Gloria Swanson Biography

PHOTO: Gloria Swanson

Gloria Swanson was born Gloria Swenson. Her father was in the army, and she had attended more than a dozen schools by her early teens. Finally settling in Chicago, at age sixteen she was hired as an extra at Essanay Studios, where she met actor Wallace Beery.

Three years later, in 1916, she and Beery were married and moved to Hollywood. Beery signed with Mack Sennett's Keystone company, on the condition that Swanson also be given a contract. She started out in a series of romantic comedies, then starred in a number of melodramatic tearjerkers.

In 1919, she joined Cecil B. DeMille's team, and soon rose to major stardom in euphemism-laden bedroom farces.
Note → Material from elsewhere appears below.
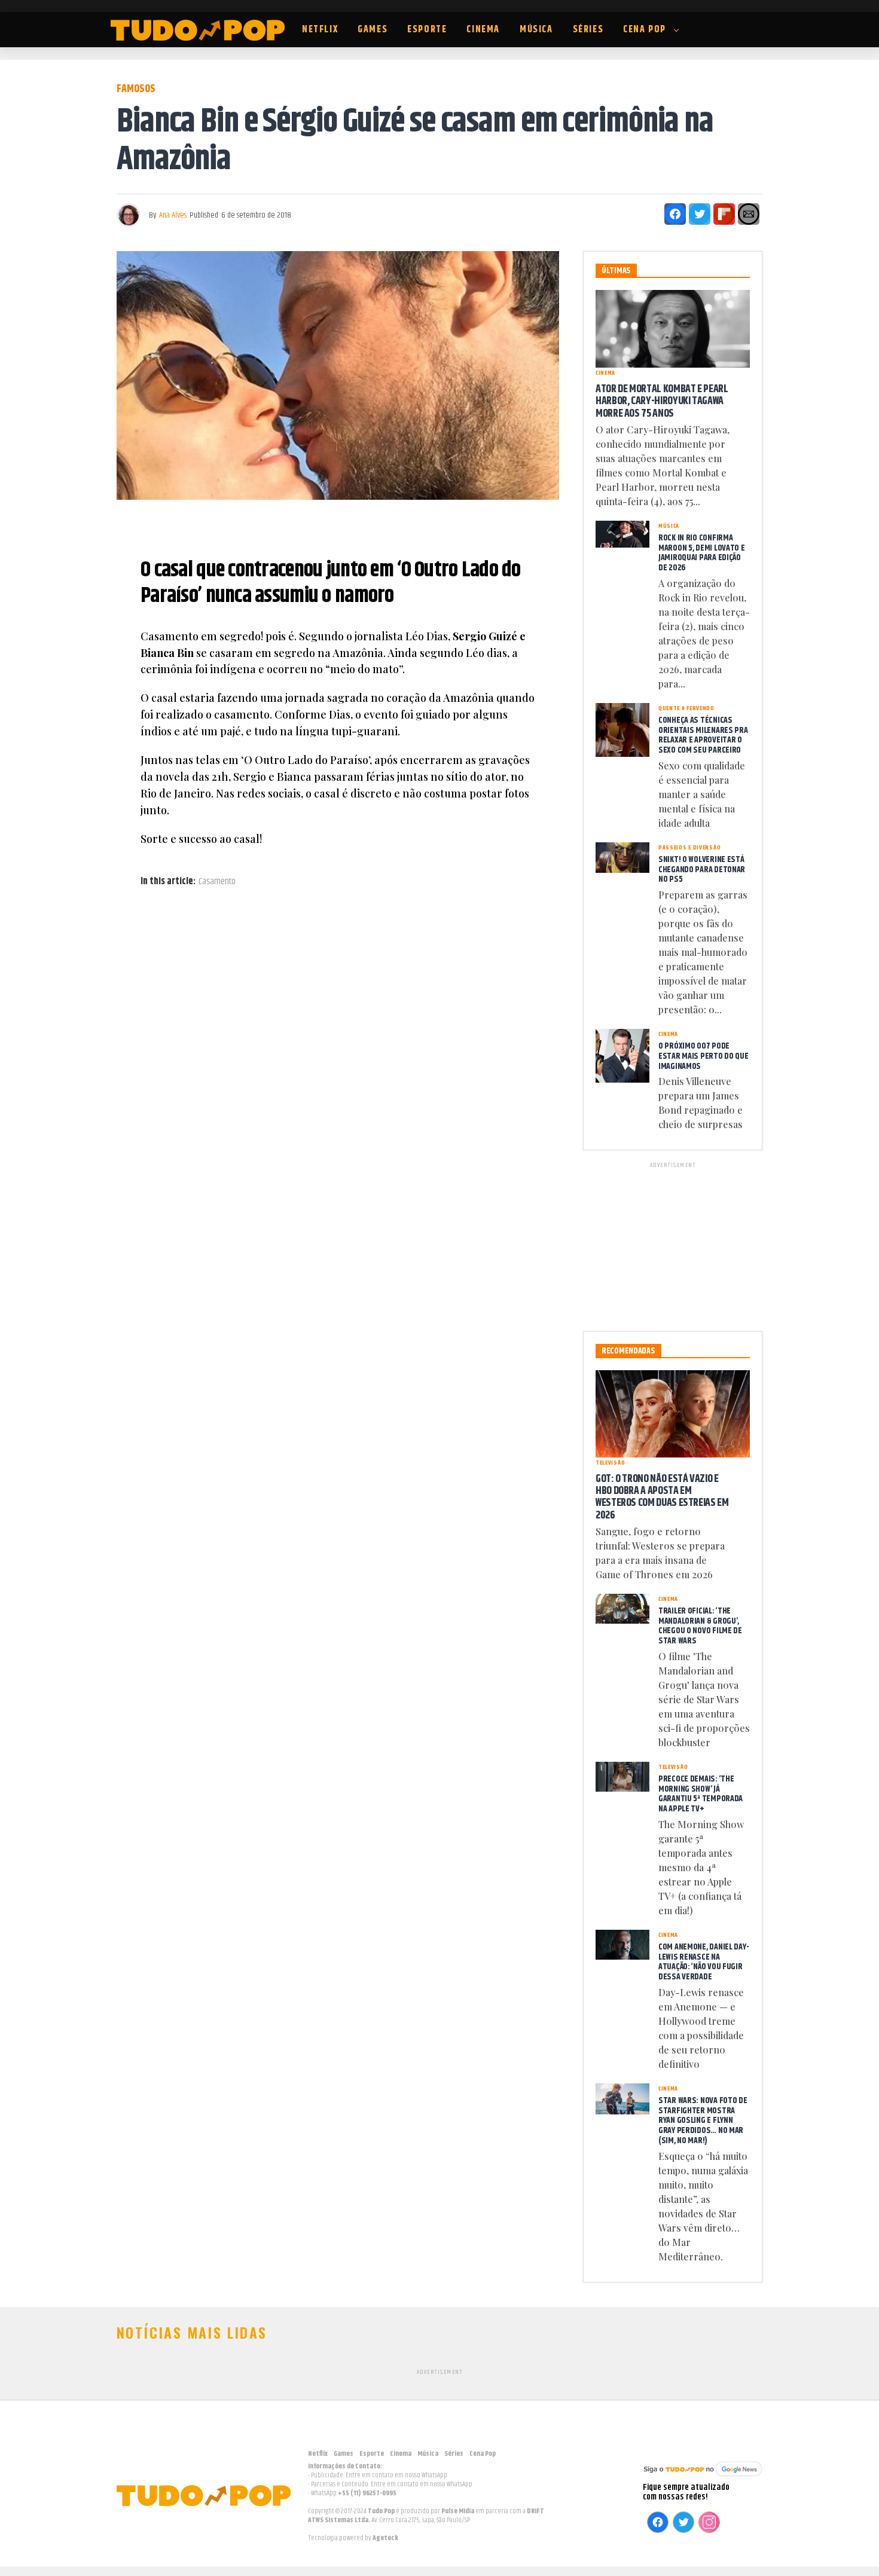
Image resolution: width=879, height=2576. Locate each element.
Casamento (217, 882)
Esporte (427, 29)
By the mid 1920s, now specialising in drama, she was a reigning Queen of Hollywood, expertly handling the film world's publicity machine to increase her own glamour.

Meanwhile, she divorced Beery in 1919, married and divorced again, then married a marquis. Altogether, she was married six times.

In 1927, she began producing her own films; a year later she was nearly bankrupted by the costs of Erich von Stroheim's production of 'Queen Kelly'. She proved herself capable of both speaking and singing well in the sound era, but her talkies were mostly unsuccessful, and she retired from the screen in 1934.

Throughout the next four decades she appeared in five additional films, the most important of which was 'Sunset Boulevard', in 1950, for which she received her third Best Actress Oscar nomination.

Later, she occasionally appeared on TV talk shows, often promoting health food. In 1971, she starred on Broadway in 'Butterflies Are Free'.

She died in her sleep in April 1983.